In December 1995, the court granted SCE's motion for summary judgment in the
first lawsuit and dismissed the case. Plaintiffs filed a notice of appeal.
Following a settlement conference ordered by the Court of Appeal, the case was
dismissed in January 1999.
Following dismissal of the second lawsuit by the plaintiffs, a wrongful death
action was filed by the husband and children of one of the original plaintiffs
who had subsequently died. This wrongful death action was dismissed by the court
without leave to amend on September 16, 1998. Plaintiffs' appeal in the wrongful
death action was dismissed following a settlement conference in the Court of
Appeal in January 1999.
20
San Onofre Personal Injury Litigation
SCE is actively involved in three lawsuits claiming personal injuries allegedly
resulting from exposure to radiation at San Onofre. On August 31, 1995, the wife
and daughter of a former San Onofre security supervisor sued SCE and SDG&E in
the U.S. District Court for the Southern District of California.
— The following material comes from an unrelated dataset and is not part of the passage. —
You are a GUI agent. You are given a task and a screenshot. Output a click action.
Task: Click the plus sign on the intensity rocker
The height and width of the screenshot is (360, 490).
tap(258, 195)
Plaintiffs also
named Combustion Engineering and the Institute of Nuclear Power Operations as
defendants. All trial court proceedings have been stayed pending ruling of the
Ninth Circuit Court of Appeal, on an appeal of a lower court's judgment in favor
of SCE in two earlier cases raising similar allegations. On May 28, 1998, the
Court of Appeal affirmed these judgments. A trial date has not yet been set.
On November 17, 1995, an SCE employee and his wife sued SCE in the U.S. District
Court for the Southern District of California. Plaintiffs also named Combustion
Engineering. The trial in this case resulted in a jury verdict for both
defendants. The plaintiffs' motion for a new trial was denied. Plaintiffs filed
an appeal of the trial court's judgment to the Ninth Circuit Court of Appeal.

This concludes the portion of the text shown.